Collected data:

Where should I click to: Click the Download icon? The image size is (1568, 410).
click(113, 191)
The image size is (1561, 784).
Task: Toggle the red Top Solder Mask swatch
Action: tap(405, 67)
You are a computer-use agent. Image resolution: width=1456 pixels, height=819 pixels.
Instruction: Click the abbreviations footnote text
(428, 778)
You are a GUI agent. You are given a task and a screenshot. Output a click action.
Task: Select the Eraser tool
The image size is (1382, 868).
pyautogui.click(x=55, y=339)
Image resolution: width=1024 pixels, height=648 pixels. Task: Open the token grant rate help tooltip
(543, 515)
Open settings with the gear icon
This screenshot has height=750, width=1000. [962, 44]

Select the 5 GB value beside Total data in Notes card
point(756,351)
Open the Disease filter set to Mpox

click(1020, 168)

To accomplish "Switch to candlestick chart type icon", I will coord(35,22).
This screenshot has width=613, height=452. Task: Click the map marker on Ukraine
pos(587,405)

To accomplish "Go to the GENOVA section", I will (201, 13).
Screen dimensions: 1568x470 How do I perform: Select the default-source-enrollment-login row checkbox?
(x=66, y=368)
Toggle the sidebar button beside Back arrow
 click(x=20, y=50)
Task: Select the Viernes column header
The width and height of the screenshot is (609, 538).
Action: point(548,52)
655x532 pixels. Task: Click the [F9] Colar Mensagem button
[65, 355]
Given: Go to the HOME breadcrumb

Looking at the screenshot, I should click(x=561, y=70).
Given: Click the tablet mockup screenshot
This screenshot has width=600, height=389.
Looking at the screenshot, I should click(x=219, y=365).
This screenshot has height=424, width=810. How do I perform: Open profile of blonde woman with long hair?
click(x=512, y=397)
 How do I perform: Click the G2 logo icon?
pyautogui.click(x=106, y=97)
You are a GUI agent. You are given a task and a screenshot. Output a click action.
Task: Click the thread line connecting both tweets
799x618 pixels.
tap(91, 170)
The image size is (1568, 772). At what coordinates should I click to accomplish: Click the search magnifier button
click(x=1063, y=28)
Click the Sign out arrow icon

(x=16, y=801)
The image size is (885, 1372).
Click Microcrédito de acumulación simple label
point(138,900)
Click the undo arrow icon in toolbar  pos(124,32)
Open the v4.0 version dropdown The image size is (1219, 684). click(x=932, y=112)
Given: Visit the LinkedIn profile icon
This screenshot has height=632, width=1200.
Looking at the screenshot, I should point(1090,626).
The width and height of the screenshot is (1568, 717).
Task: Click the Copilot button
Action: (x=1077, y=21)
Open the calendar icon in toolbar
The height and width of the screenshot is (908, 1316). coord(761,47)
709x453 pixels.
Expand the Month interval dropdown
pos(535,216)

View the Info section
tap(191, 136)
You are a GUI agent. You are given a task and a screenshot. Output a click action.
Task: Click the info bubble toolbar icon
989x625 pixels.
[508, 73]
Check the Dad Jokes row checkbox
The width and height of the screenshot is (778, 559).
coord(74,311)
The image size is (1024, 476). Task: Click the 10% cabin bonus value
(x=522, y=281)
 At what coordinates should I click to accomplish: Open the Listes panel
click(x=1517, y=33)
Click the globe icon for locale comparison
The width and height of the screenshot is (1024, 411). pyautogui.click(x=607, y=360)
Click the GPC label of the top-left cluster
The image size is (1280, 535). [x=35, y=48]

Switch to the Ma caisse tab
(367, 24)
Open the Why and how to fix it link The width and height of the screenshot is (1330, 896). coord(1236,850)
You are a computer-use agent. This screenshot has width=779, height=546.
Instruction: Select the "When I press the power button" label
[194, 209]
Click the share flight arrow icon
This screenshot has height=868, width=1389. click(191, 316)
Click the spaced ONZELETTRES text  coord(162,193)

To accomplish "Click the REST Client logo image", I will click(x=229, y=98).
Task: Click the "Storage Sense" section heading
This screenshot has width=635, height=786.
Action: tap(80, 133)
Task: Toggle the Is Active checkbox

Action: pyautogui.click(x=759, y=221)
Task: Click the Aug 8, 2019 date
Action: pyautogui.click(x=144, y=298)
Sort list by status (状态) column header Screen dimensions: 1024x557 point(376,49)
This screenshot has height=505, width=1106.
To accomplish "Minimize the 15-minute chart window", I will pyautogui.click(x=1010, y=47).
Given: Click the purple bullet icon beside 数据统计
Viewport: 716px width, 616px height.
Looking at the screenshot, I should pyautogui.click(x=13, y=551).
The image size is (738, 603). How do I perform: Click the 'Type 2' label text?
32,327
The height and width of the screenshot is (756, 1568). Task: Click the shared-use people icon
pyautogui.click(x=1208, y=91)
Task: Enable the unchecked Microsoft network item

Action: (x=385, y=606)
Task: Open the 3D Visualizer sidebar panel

What is being asked:
The required answer is every line of the data, duplicated exactly.

Completed task:
Where should I click to: Click the Download icon? The image size is (1568, 410).
click(113, 191)
The image size is (1561, 784).
Task: Toggle the red Top Solder Mask swatch
Action: tap(405, 67)
You are a computer-use agent. Image resolution: width=1456 pixels, height=819 pixels.
Instruction: Click the abbreviations footnote text
(428, 778)
You are a GUI agent. You are given a task and a screenshot. Output a click action.
Task: Select the Eraser tool
The image size is (1382, 868).
pyautogui.click(x=55, y=339)
Image resolution: width=1024 pixels, height=648 pixels. Task: Open the token grant rate help tooltip
(543, 515)
Open settings with the gear icon
This screenshot has height=750, width=1000. [962, 44]

Select the 5 GB value beside Total data in Notes card
point(756,351)
Open the Disease filter set to Mpox

click(1020, 168)

To accomplish "Switch to candlestick chart type icon", I will coord(35,22).
This screenshot has width=613, height=452. Task: Click the map marker on Ukraine
pos(587,405)

To accomplish "Go to the GENOVA section", I will (201, 13).
Screen dimensions: 1568x470 How do I perform: Select the default-source-enrollment-login row checkbox?
(x=66, y=368)
Toggle the sidebar button beside Back arrow
 click(x=20, y=50)
Task: Select the Viernes column header
The width and height of the screenshot is (609, 538).
Action: point(548,52)
655x532 pixels. Task: Click the [F9] Colar Mensagem button
[65, 355]
Given: Go to the HOME breadcrumb

Looking at the screenshot, I should click(x=561, y=70).
Given: Click the tablet mockup screenshot
This screenshot has width=600, height=389.
Looking at the screenshot, I should click(x=219, y=365).
This screenshot has height=424, width=810. How do I perform: Open profile of blonde woman with long hair?
click(x=512, y=397)
 How do I perform: Click the G2 logo icon?
pyautogui.click(x=106, y=97)
You are a GUI agent. You are given a task and a screenshot. Output a click action.
Task: Click the thread line connecting both tweets
799x618 pixels.
tap(91, 170)
The image size is (1568, 772). At what coordinates should I click to accomplish: Click the search magnifier button
click(x=1063, y=28)
Click the Sign out arrow icon

(x=16, y=801)
The image size is (885, 1372).
Click Microcrédito de acumulación simple label
point(138,900)
Click the undo arrow icon in toolbar  pos(124,32)
Open the v4.0 version dropdown The image size is (1219, 684). click(x=932, y=112)
Given: Visit the LinkedIn profile icon
This screenshot has height=632, width=1200.
Looking at the screenshot, I should point(1090,626).
The width and height of the screenshot is (1568, 717).
Task: Click the Copilot button
Action: (x=1077, y=21)
Open the calendar icon in toolbar
The height and width of the screenshot is (908, 1316). coord(761,47)
709x453 pixels.
Expand the Month interval dropdown
pos(535,216)

View the Info section
tap(191, 136)
You are a GUI agent. You are given a task and a screenshot. Output a click action.
Task: Click the info bubble toolbar icon
989x625 pixels.
[508, 73]
Check the Dad Jokes row checkbox
The width and height of the screenshot is (778, 559).
coord(74,311)
The image size is (1024, 476). Task: Click the 10% cabin bonus value
(x=522, y=281)
 At what coordinates should I click to accomplish: Open the Listes panel
click(x=1517, y=33)
Click the globe icon for locale comparison
The width and height of the screenshot is (1024, 411). pyautogui.click(x=607, y=360)
Click the GPC label of the top-left cluster
The image size is (1280, 535). [x=35, y=48]

Switch to the Ma caisse tab
(367, 24)
Open the Why and how to fix it link The width and height of the screenshot is (1330, 896). coord(1236,850)
You are a computer-use agent. This screenshot has width=779, height=546.
Instruction: Select the "When I press the power button" label
[194, 209]
Click the share flight arrow icon
This screenshot has height=868, width=1389. click(191, 316)
Click the spaced ONZELETTRES text  coord(162,193)

To accomplish "Click the REST Client logo image", I will click(x=229, y=98).
Task: Click the "Storage Sense" section heading
This screenshot has width=635, height=786.
Action: tap(80, 133)
Task: Toggle the Is Active checkbox

Action: pyautogui.click(x=759, y=221)
Task: Click the Aug 8, 2019 date
Action: pyautogui.click(x=144, y=298)
Sort list by status (状态) column header Screen dimensions: 1024x557 point(376,49)
This screenshot has height=505, width=1106.
To accomplish "Minimize the 15-minute chart window", I will pyautogui.click(x=1010, y=47).
Given: Click the purple bullet icon beside 数据统计
Viewport: 716px width, 616px height.
Looking at the screenshot, I should pyautogui.click(x=13, y=551).
The image size is (738, 603). How do I perform: Click the 'Type 2' label text?
32,327
The height and width of the screenshot is (756, 1568). Task: Click the shared-use people icon
pyautogui.click(x=1208, y=91)
Task: Enable the unchecked Microsoft network item

Action: (x=385, y=606)
Task: Open the 3D Visualizer sidebar panel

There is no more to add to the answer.